(Exercise): Please repeat nothing except the lines from the one containing "Given: Click the" through the end of the records, exactly and without pictures.

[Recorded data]
○ ○ ○ ○ ○ ○ ○
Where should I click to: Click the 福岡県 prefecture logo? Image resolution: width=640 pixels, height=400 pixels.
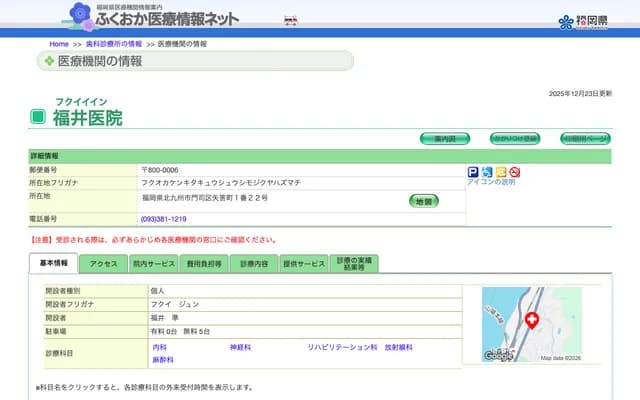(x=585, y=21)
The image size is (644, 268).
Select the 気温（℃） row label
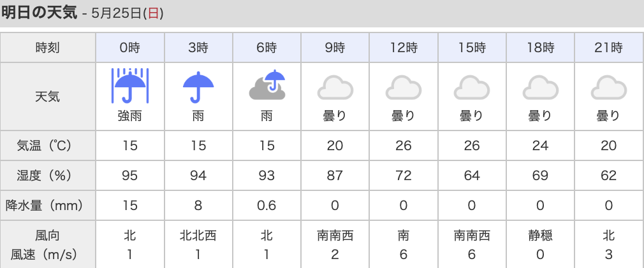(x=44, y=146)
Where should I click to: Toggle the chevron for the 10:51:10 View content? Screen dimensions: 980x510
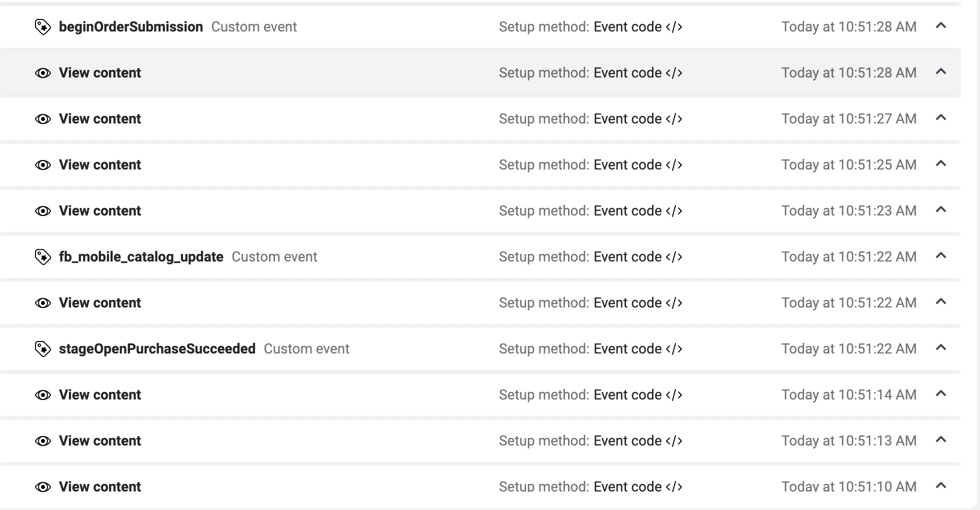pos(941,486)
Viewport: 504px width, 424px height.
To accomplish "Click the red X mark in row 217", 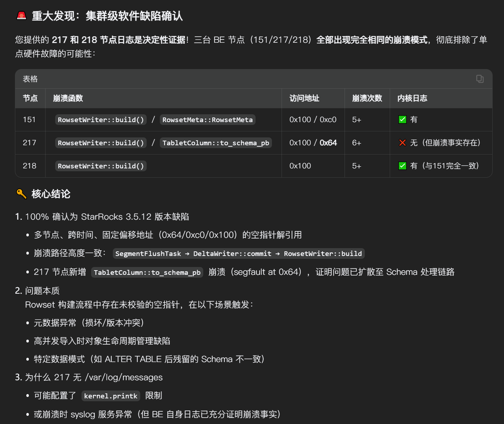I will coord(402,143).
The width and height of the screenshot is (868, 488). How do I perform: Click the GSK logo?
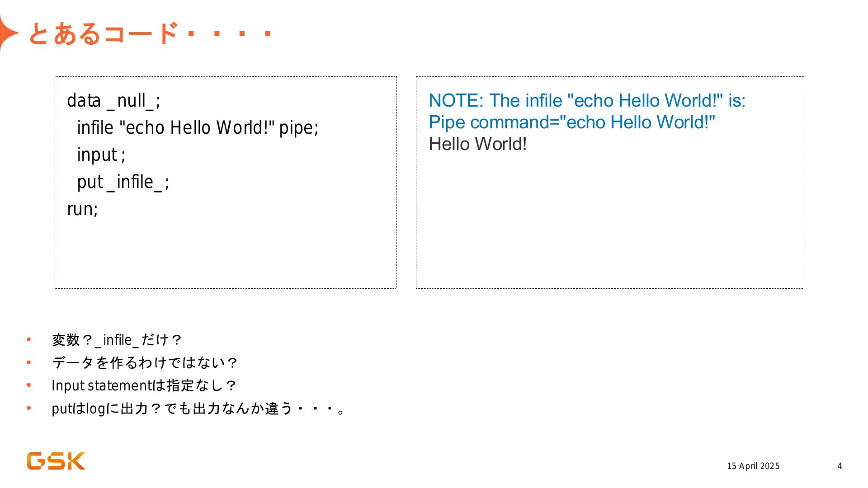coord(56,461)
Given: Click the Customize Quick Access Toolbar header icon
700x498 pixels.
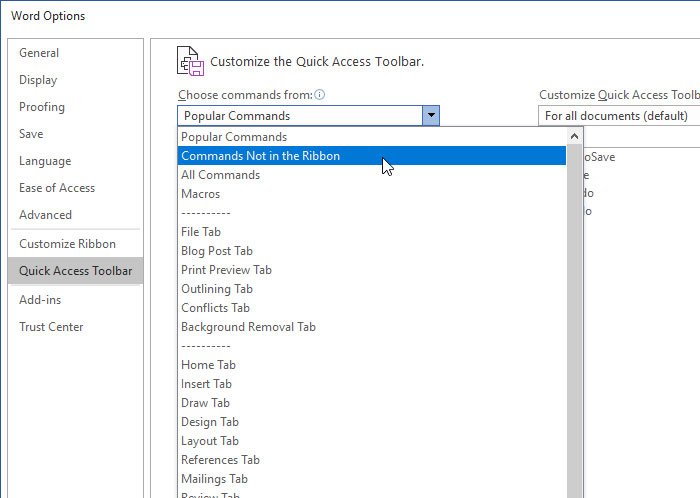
○ ○ ○ ○ ○ ○ ○
(Solution to the problem):
Given: Click the Customize Quick Access Toolbar header icon
700x498 pixels.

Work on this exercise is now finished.